By Jonathan Corbet
December 1, 2010
Many of the kernel security vulnerabilities reported are information leaks
- passing the contents of uninitialized memory back to user space. These
leaks are not normally seen to be severe problems, but the potential for
trouble always exists. An attacker may be able to find a sequence of
operations which puts useful information (a cryptographic key, perhaps)
into a place where the kernel will leak it. So information leaks should be
avoided, and they are routinely fixed when they are found.

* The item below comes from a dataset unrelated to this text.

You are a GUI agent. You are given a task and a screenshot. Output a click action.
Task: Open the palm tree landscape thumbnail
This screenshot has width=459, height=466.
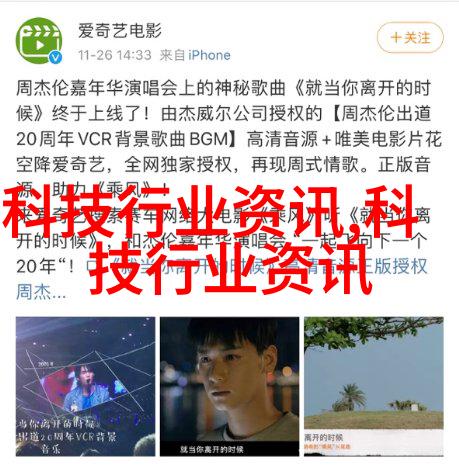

Many information leaks are caused by uninitialized structure members. It
can be easy to forget to assign to all members in all paths, or, possibly,
the form of the structure might change over time. One way to avoid that
possibility is to use something like memset() to clear the entire
structure at the outset. Kernel code uses memset() in many
places, but there are places where that is seen as an expensive and
unnecessary call; why clear a bunch of memory which will be assigned to
anyway?
One way of combining operations is with a structure initialization like:
struct foo {
int bar, baz;
} f = {
.bar = 1,
};
In this case, the baz field will be implicitly set to zero. This
kind of declaration should ensure that there will be no information leaks
involving this structure. Or maybe not. Consider this structure instead:
struct holy_foo {
short bar;
long baz;
};
On a 32-bit system, this structure likely contains a two-byte hole between
the two members. It turns out that the C standard does not require the
compiler to initialize holes; it also turns out that GCC duly leaves them uninitialized. So, unless
one knows that a given structure cannot have any holes on any relevant
architecture, structure initializations are not a reliable way of avoiding
uninitialized data.
There has been some talk of asking the GCC developers to change their
behavior and initialize holes, but, as Andrew Morton pointed out, that would not help for at least
the next five years, given that older compilers would still be in use. So it
seems that there is no real alternative to memset() when
initializing structures which will be passed to user space.